Постучав к ним, мама крикнула:

— Завтракать, Кислицыны!

— Не спеши, — Олегу еще хотелось побыть с отцом. — У самой еще на стол не накрыто, а зовет. Всегда она торопит.

Нахмурившись, отец спросил:

— Ссоришься тут с мамой, да?

— Что ты! Иногда... очень редко. Пап, что у тебя за шрам на подбородке?

— Заметил, — вдруг смутился отец. — Зря, выходит, бороду отпускал.

— Глубокий шрам какой.

— Царапина. Я говорю — царапина. Понял? — Отец заговорщицки покосился на дверь. — Да сними майку, наконец. Натру тебя. — И он стал так растирать мочалкой спину Олега, что тому стало жарко и под ледяной струей.

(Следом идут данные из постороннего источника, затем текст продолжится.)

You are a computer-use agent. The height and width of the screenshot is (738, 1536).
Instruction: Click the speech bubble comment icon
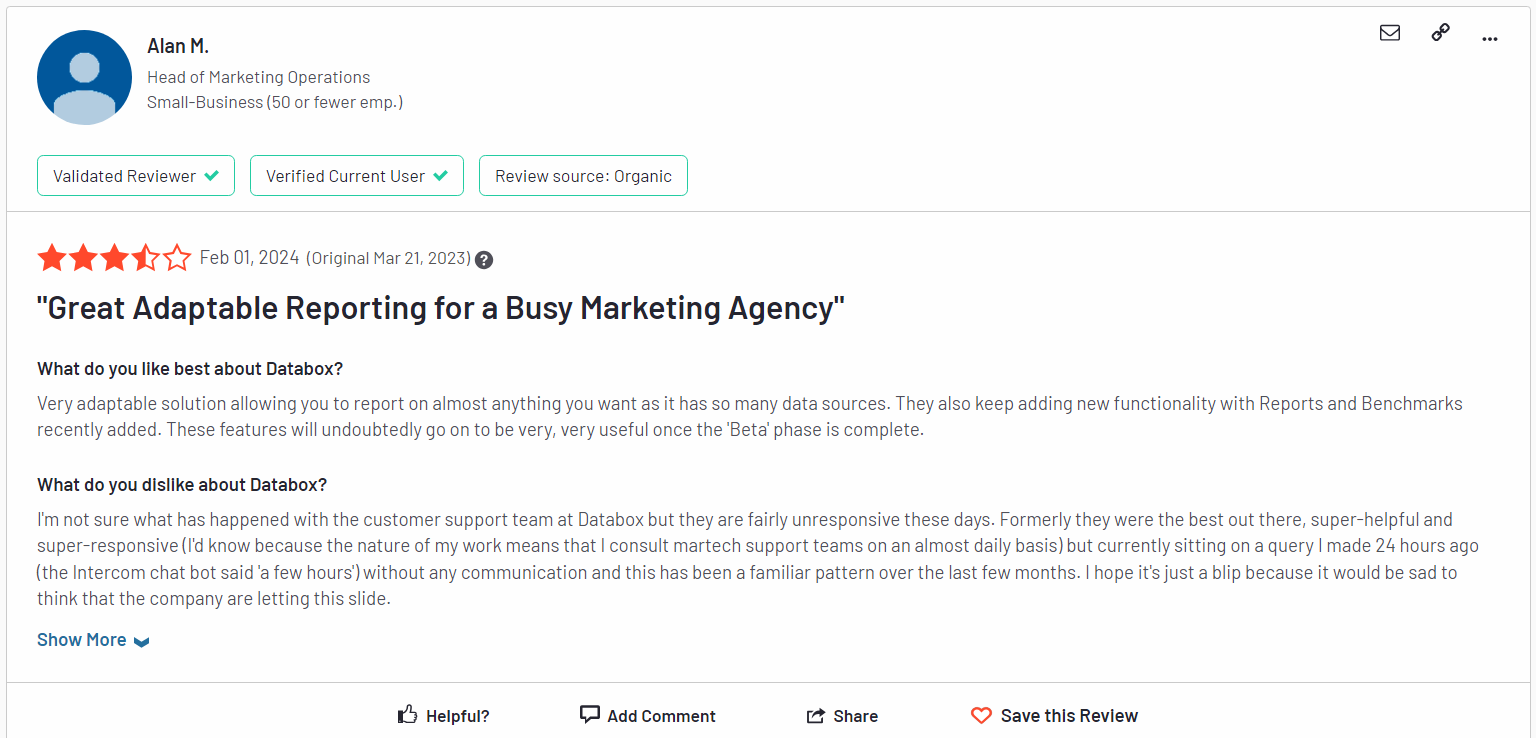590,714
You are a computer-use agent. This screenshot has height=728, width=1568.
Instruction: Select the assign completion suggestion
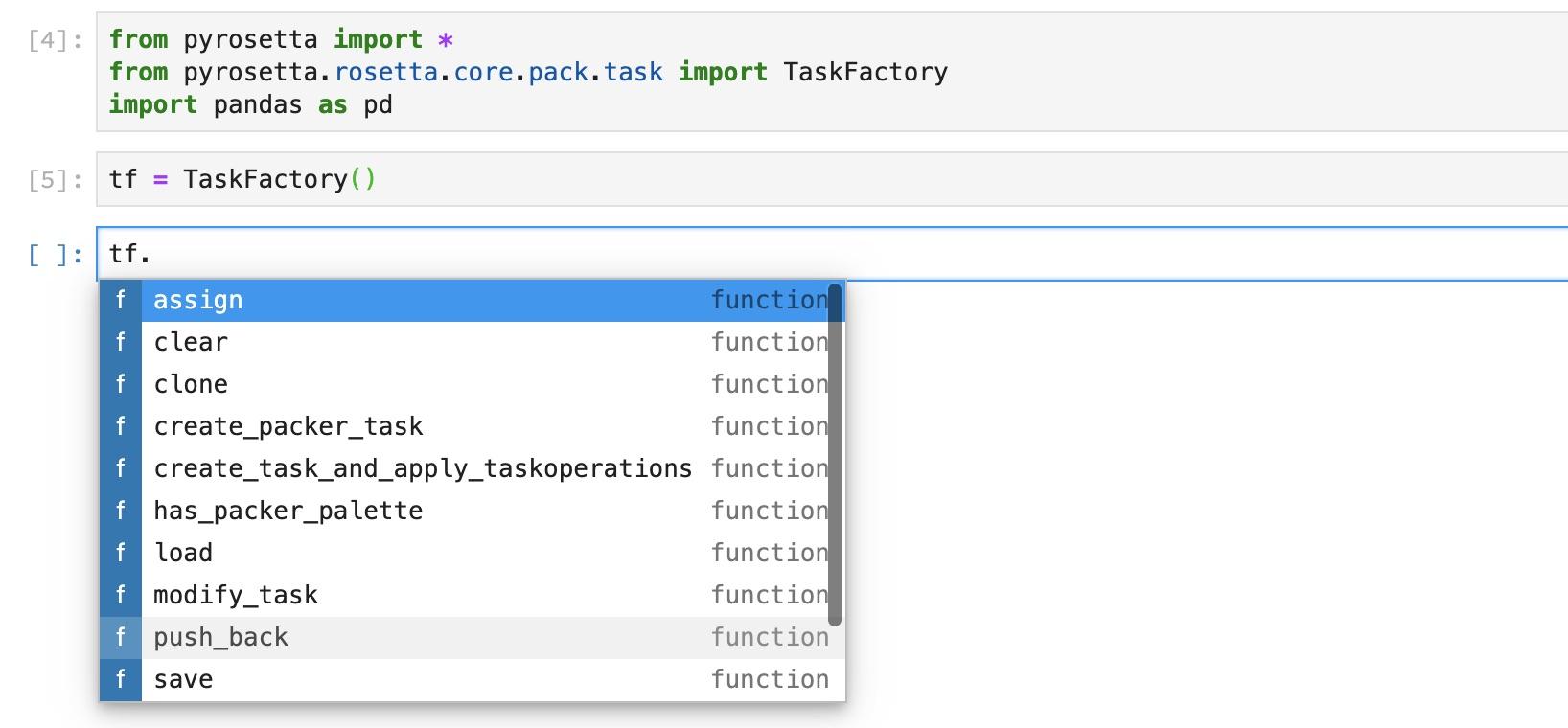198,301
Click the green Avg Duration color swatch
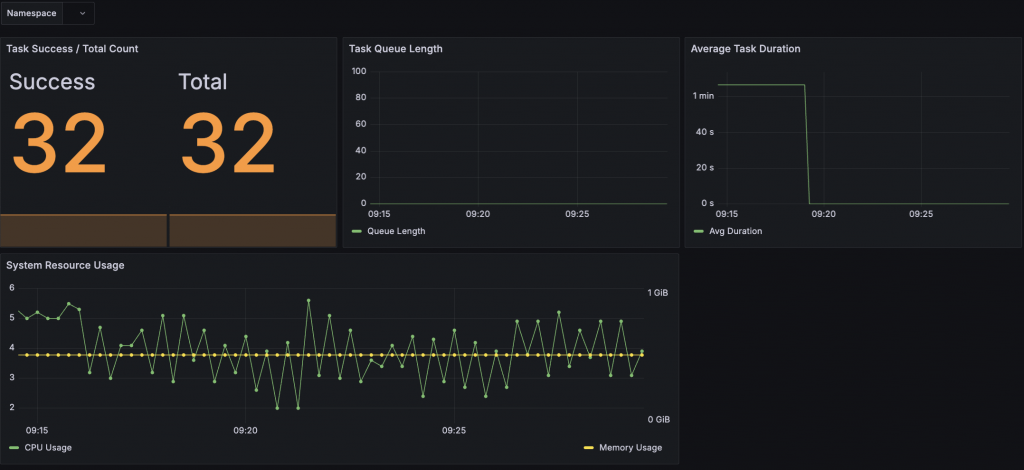Viewport: 1024px width, 470px height. pos(698,231)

— Куда на каникулы, уже решили?

Хорошо бы поехать на каникулы снова в Смоленск, но об этом лучше и не мечтать.

— Молчишь? Выходит, в Смоленск визы не дают. Порезвился там в прошлом году. Порезвился-я...

— Да я же... мне же благодарность прислали из музея. За то, что окоп нашел. А она...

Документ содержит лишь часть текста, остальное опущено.